Prompt: Reproduce exactly the span of lines beginning at the one with "Where should I" and ending at the last line of the data below, omitting pictures.
____________
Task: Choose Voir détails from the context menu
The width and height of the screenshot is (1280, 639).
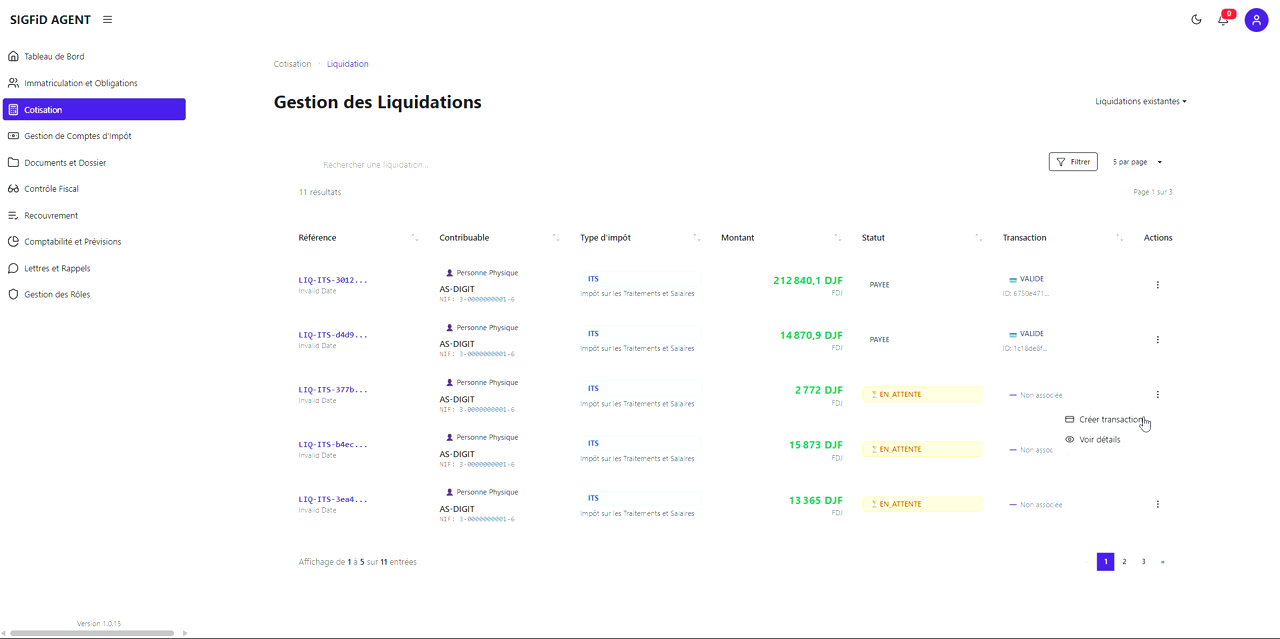Action: click(1099, 439)
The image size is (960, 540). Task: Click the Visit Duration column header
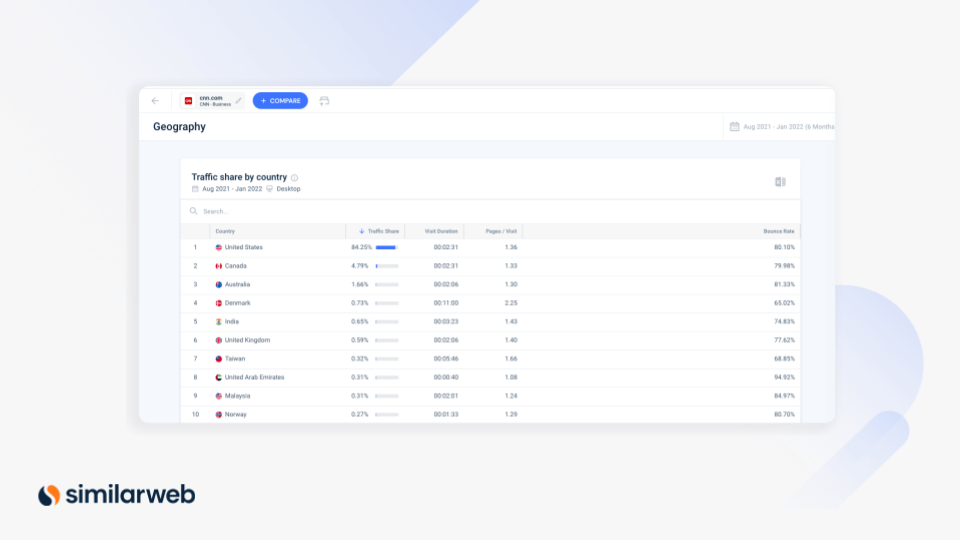(441, 231)
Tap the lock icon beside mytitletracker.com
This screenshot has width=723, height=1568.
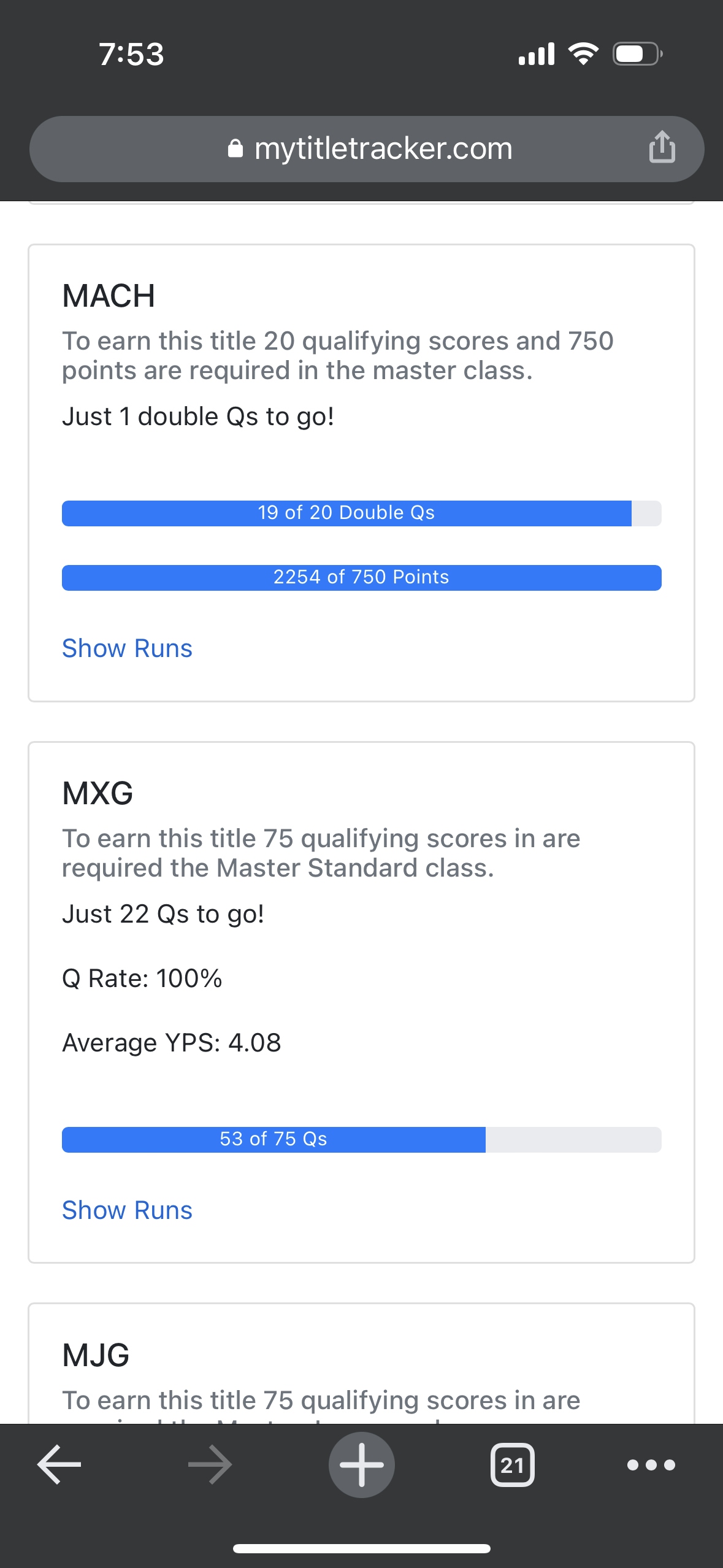pyautogui.click(x=235, y=148)
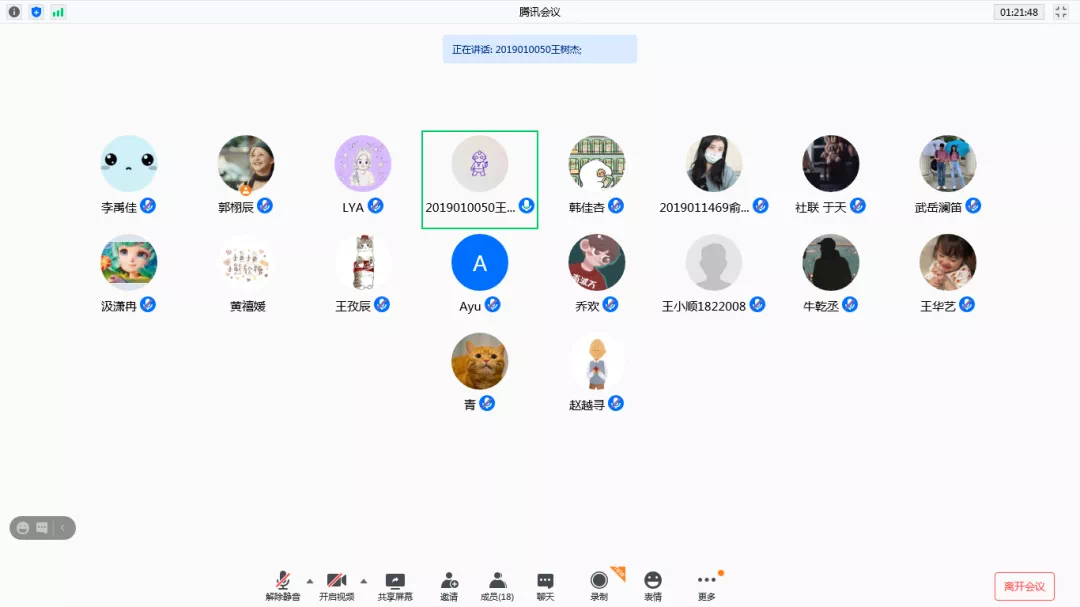Expand video settings arrow beside 开启视频
1080x607 pixels.
point(364,580)
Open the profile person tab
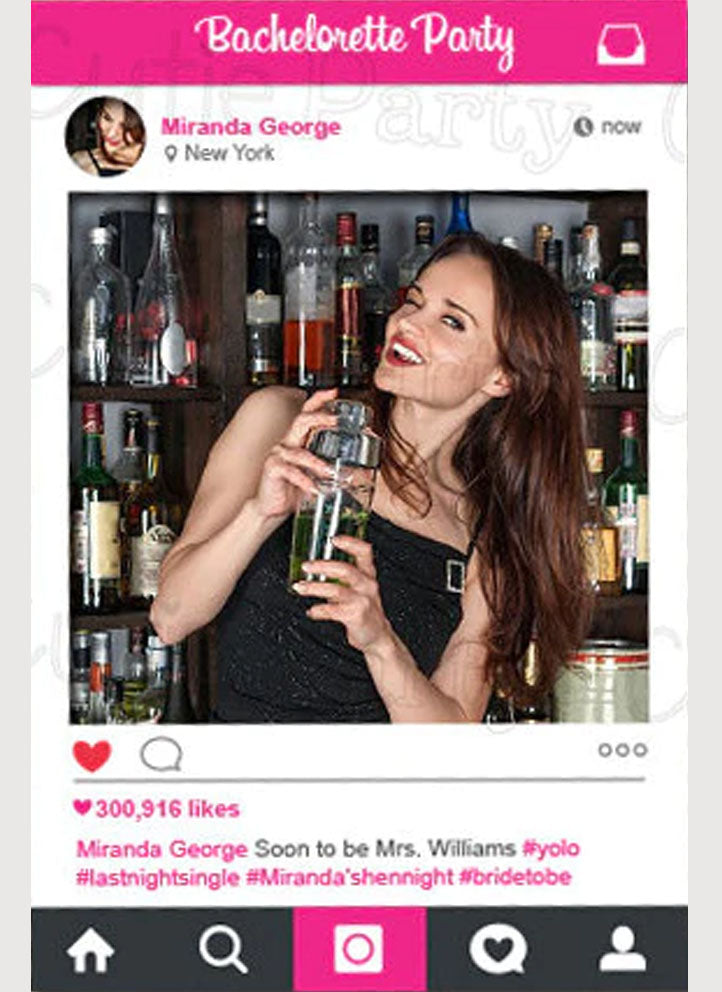The height and width of the screenshot is (992, 722). [623, 949]
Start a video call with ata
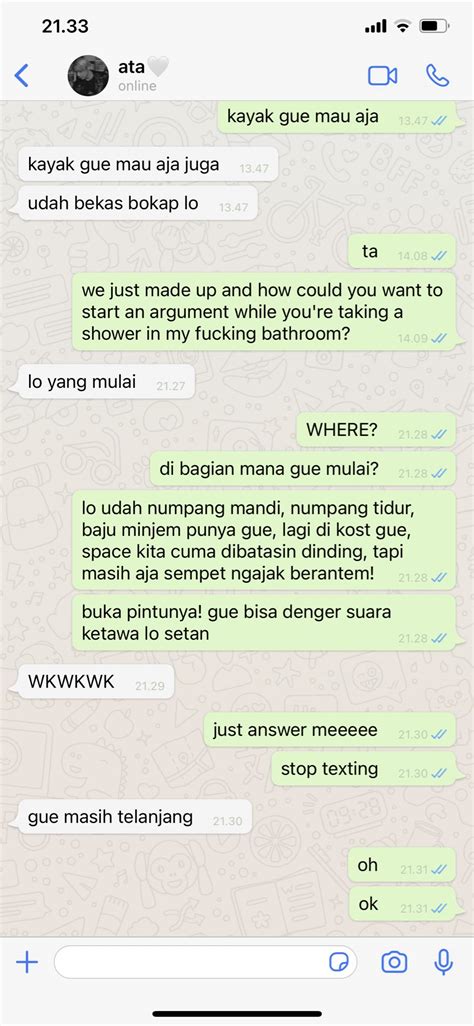This screenshot has width=474, height=1026. (382, 76)
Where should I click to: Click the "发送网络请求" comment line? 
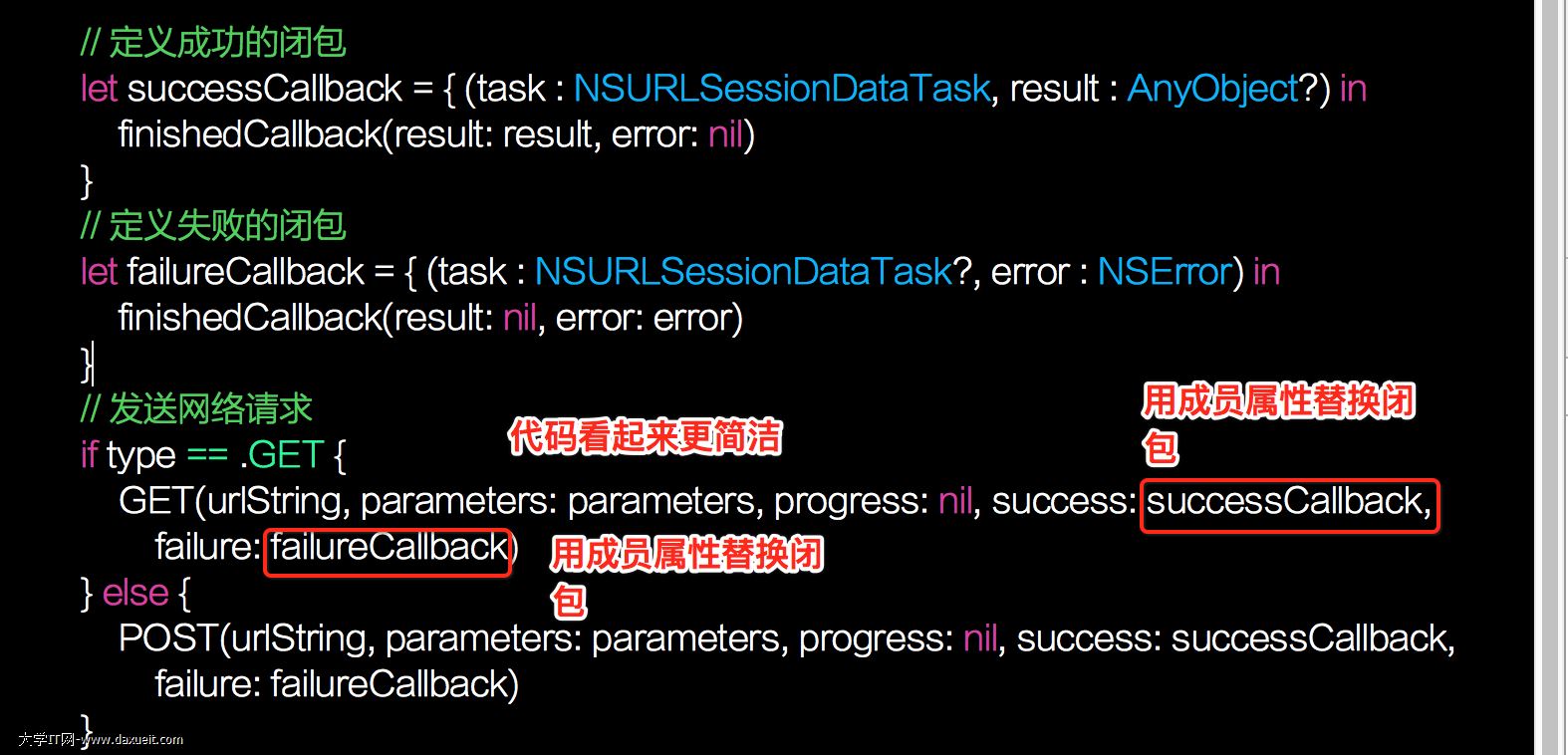[196, 409]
____________
Result of this task:
Where should I click to: Click the "发送网络请求" comment line? 
[196, 409]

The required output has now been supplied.